I was particularly excited about making a kind of Acorn pasta that I’d seen ‘Fergus the Forager’ experimenting with. It didn’t quite work out as planned but it still tasted delicious and eating anything made from acorns you’ve processed yourself is always such a delight after the hours of work that goes into the preparation. They need to be picked, dried, shelled, winnowed, ground, cold leached, dried and then ground again. Another blog entry for sure! I mixed the flour with Carrageen moss, which was gifted to me by native Irish herbalist Margaret Kitty, helping it to stick together and gave it a kind of sticky-pasta-y texture. This, combined with the reindeer blood sausage, was a Stone Age dish from heaven. The Reindeer blood pudding was made by stuffing the large intestine with the blood which had been mixed with cat tail root flour and a range of other wild goodies (listed above) until it tasted just right. We made a good few tester pancakes before committing to one combination. We mixed another with lignon berries to have a savoury and a sweet blood pudding. Who says our Ancestors didn’t eat well?!
The reindeer, skinned and gutted, hung beside the fire side, gently smoking. Its proximity to the fire stopped it from freezing in the night, apart from the one night when it reached -17 degrees. Slowly, though not too slowly, the reindeer grew smaller. Using our flint tools (A bi-face worked particularly well) we would take different parts for different days. Warning: If you’re not into reading about eating meat, you might want to skip this bit!
After the organs, we moved on to the neck and legs which were mostly cut and used for stewing or roasting. The ribs were hung over the fire and roasted. The spine was lain around the fire pit to slowly roast and then suck out the delicious spinal cord.
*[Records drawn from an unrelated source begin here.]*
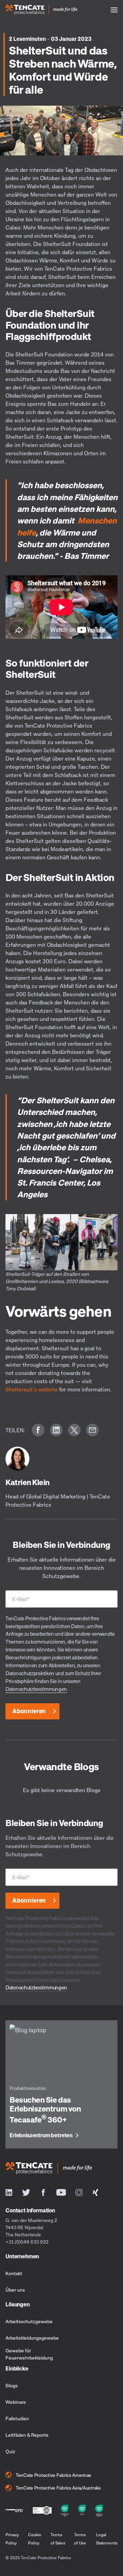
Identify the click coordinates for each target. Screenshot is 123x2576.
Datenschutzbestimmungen (36, 1689)
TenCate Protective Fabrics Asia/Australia (58, 2488)
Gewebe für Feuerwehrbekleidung (29, 2354)
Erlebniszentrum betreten (41, 2135)
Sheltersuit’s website (31, 1389)
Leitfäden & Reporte (27, 2435)
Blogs (11, 2385)
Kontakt (13, 2273)
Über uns (15, 2290)
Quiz (10, 2451)
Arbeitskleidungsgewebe (32, 2338)
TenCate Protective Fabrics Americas (53, 2475)
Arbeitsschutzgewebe (29, 2321)
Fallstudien (17, 2418)
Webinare (15, 2402)
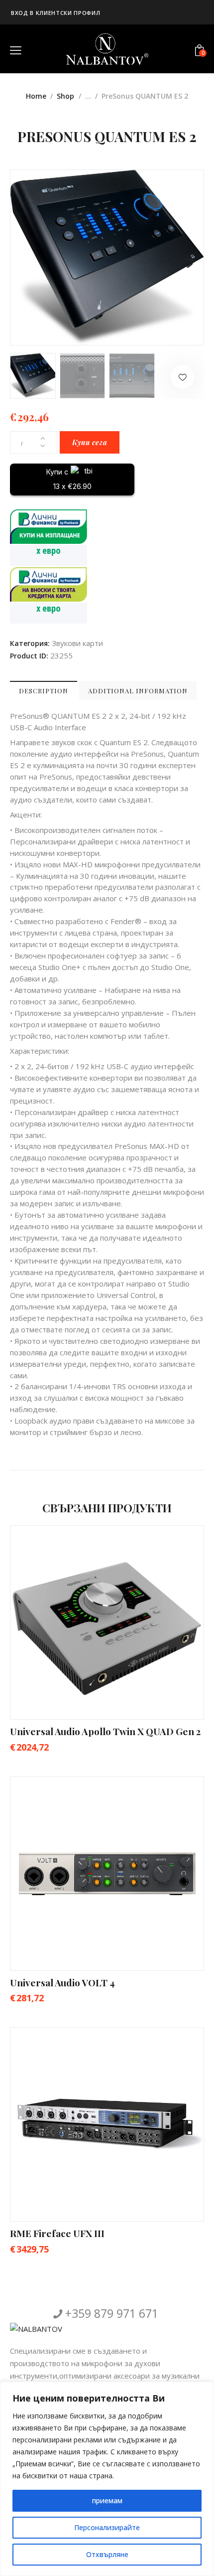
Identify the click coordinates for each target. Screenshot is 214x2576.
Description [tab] (43, 690)
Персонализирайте (107, 2527)
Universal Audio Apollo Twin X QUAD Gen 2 (105, 1731)
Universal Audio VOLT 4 (62, 1982)
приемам (107, 2500)
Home (36, 96)
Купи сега (89, 442)
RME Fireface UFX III (57, 2233)
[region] (107, 2479)
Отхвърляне (107, 2554)
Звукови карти (77, 643)
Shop (65, 96)
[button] (182, 377)
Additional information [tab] (138, 690)
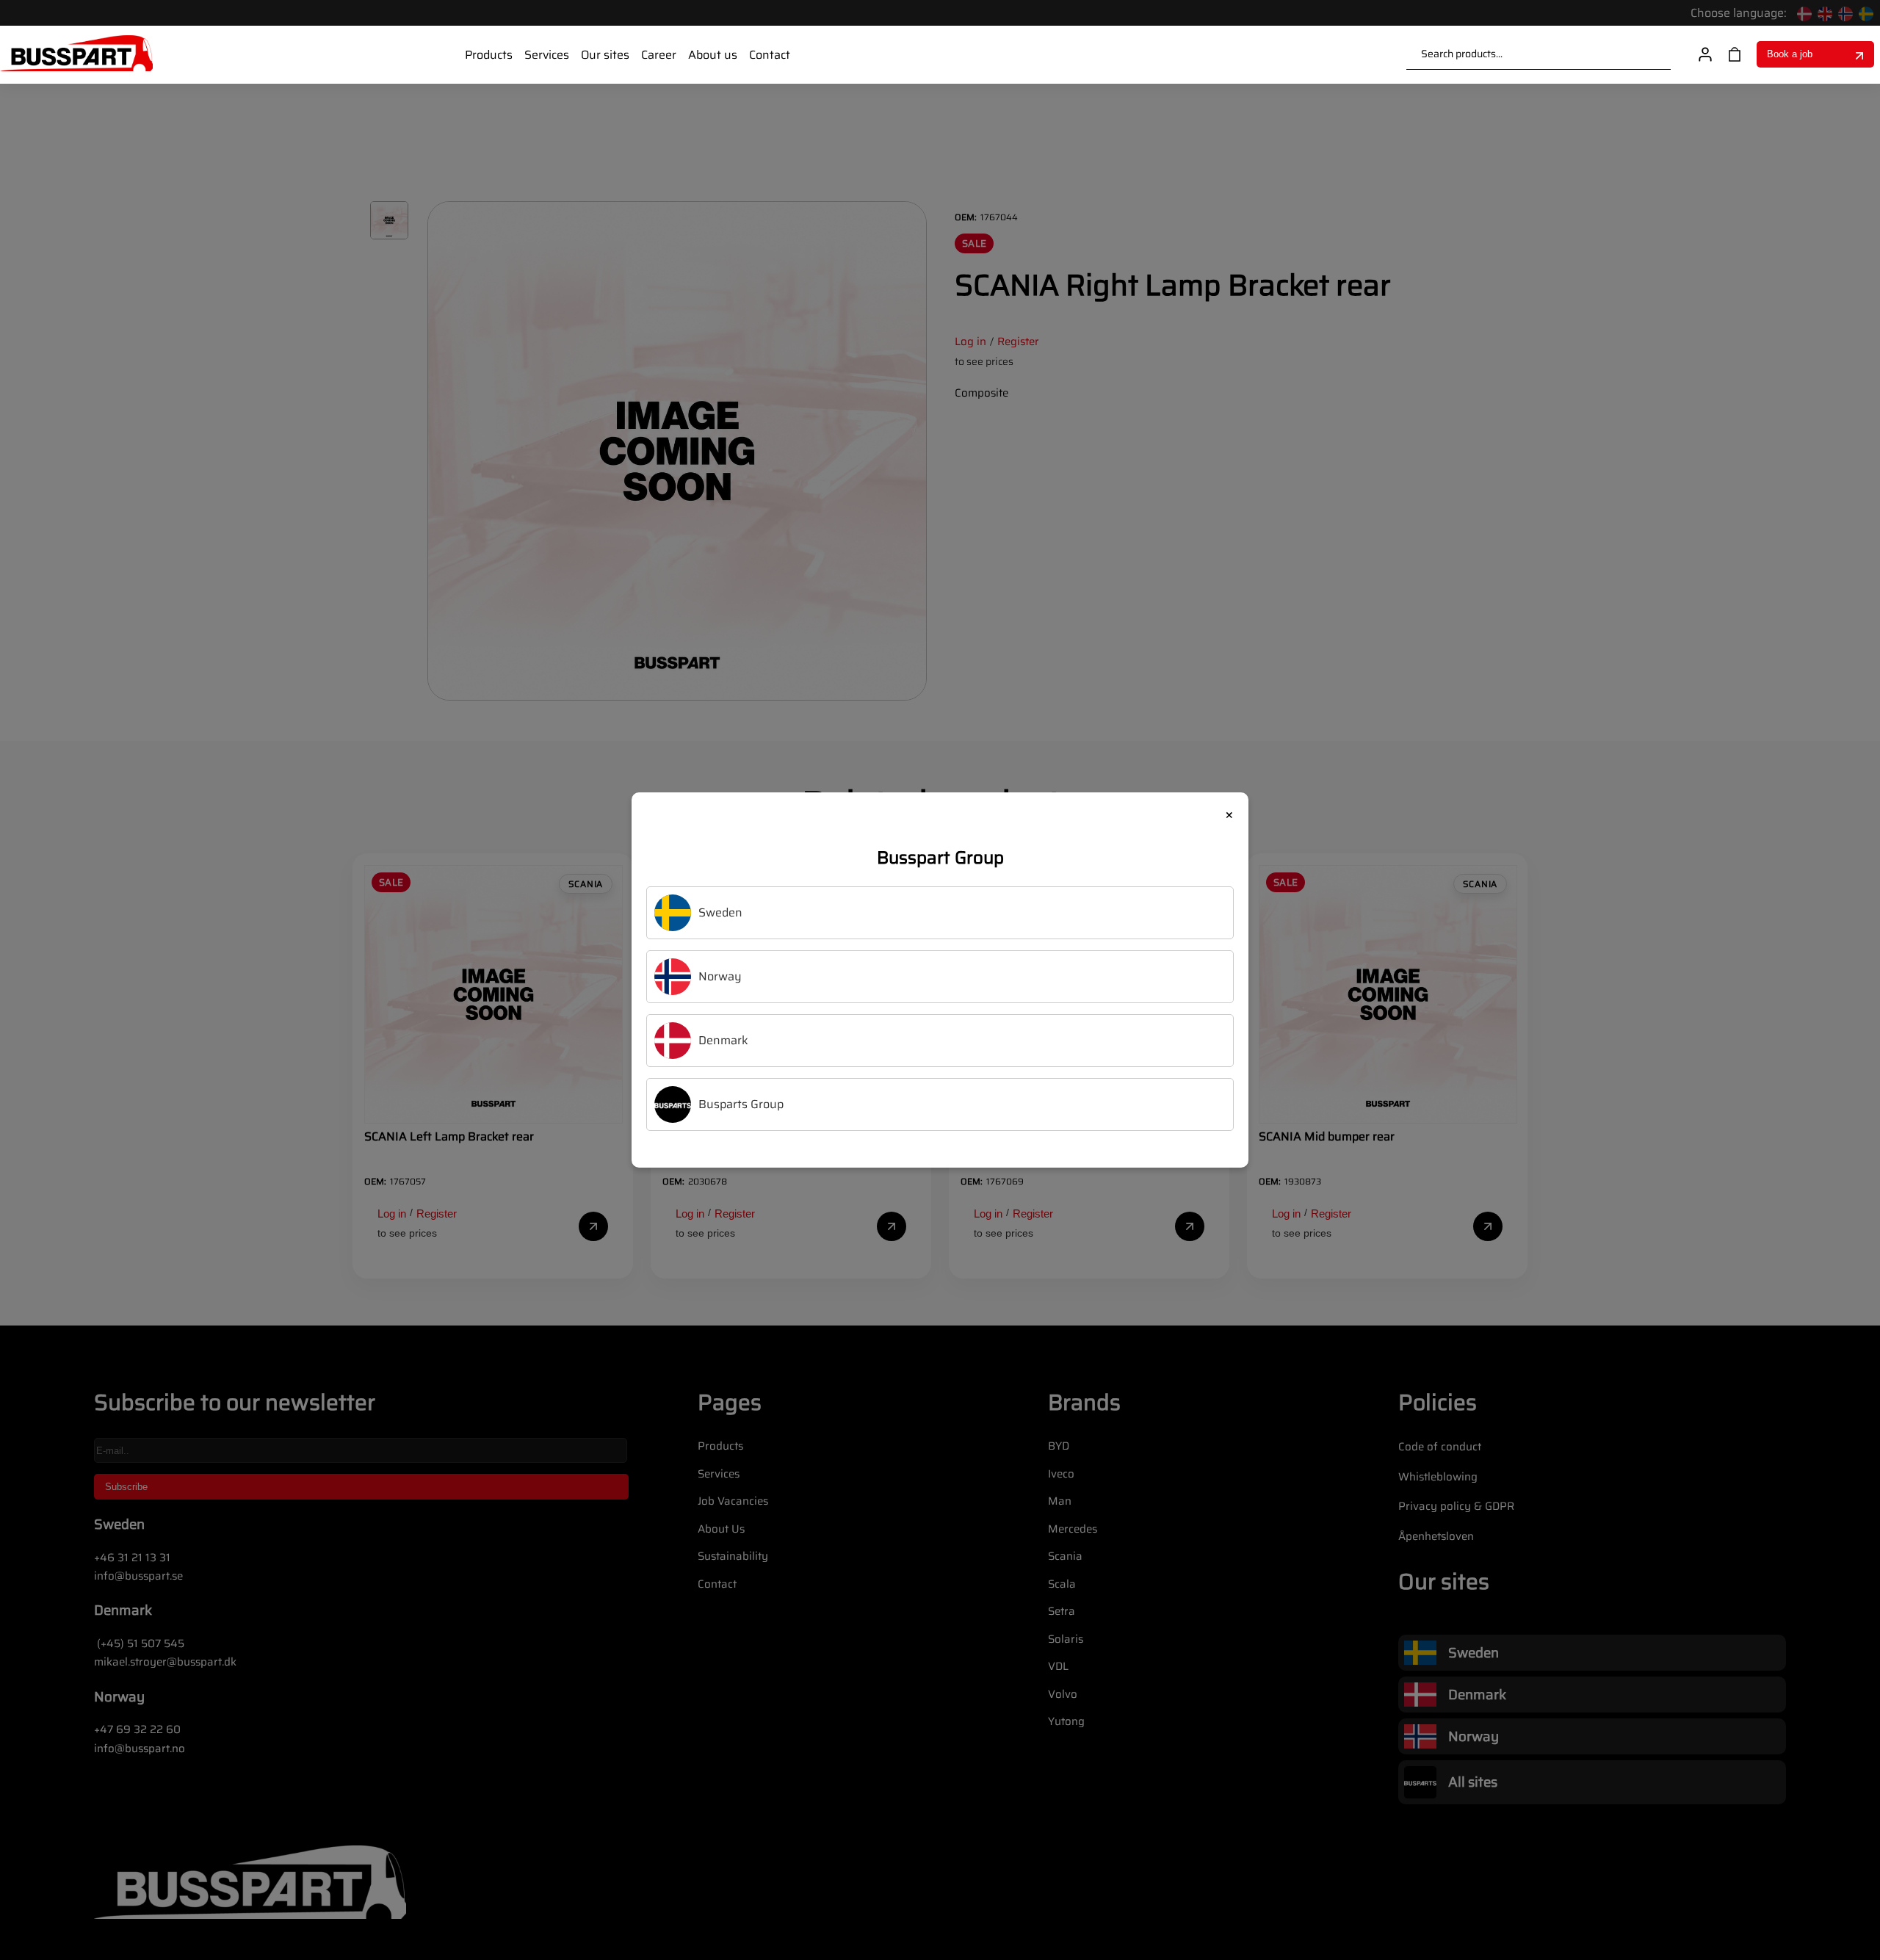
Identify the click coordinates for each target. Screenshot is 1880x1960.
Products (489, 55)
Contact (769, 55)
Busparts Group (741, 1104)
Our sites (605, 55)
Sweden (720, 912)
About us (712, 55)
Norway (720, 976)
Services (546, 55)
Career (658, 55)
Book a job (1789, 53)
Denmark (723, 1040)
The same happened with the bones which were cracked open to reveal the nutritious and delicious bone marrow. Like a French restaurant… only different…
With the reindeer looking severely depleted by this stage, we moved on to the back strap. The long piece of tender meat where our sirloins come from. This piece is covered with the longest stretch of sinew in the animal’s body (The back legs are also a good source). The sinew is carefully peeled away, scraped, and dried to then become an extremely strong sewing thread.
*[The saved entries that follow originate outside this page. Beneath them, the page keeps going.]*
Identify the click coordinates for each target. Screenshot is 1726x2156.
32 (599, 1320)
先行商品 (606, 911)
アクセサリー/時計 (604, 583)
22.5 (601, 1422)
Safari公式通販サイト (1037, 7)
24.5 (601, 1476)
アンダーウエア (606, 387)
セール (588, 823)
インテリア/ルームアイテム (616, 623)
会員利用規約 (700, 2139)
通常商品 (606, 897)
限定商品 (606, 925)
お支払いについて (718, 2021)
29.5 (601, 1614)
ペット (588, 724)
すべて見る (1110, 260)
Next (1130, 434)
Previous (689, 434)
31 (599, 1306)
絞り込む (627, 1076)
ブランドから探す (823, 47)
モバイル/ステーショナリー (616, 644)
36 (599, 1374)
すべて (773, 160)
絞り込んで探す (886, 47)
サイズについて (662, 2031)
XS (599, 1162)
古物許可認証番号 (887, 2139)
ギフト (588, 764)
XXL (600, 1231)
A lot of the meat, including the back strap, just went straight onto birch sticks and roasted directly over the fire. The taste of this back strap was incredible; it was so soft it almost didn’t seem like it had come from an animal at all!
The front legs were the last parts to go into the stew and on to our skewers.
We cooked mostly in one big clay pot which was carefully placed on the embers to cook the food held inside. We had one large fire pit and usually had about three fires on the go at the one time. One with a mix of flames and embers to cook the never-ending reindeer meat skewers (to feed the hollow 2 year old- she must have been hollow because I don’t know where else she was putting that meat!), another fire of mostly flames was used to create new embers, and one of only embers on which the clay pot would sit. We would (very) carefully move the clay pot on to new embers, rather than moving the embers to the pot.
The beginning of the Neolithic period is demarcated by the appearance of ceramics in Finland. I can’t imagine not having this clay pot. It held everything. Of course, we could cook our meat just on sticks but the welcome feeling of hot broth when you’ve been out playing in the snow all day just can’t be paralleled.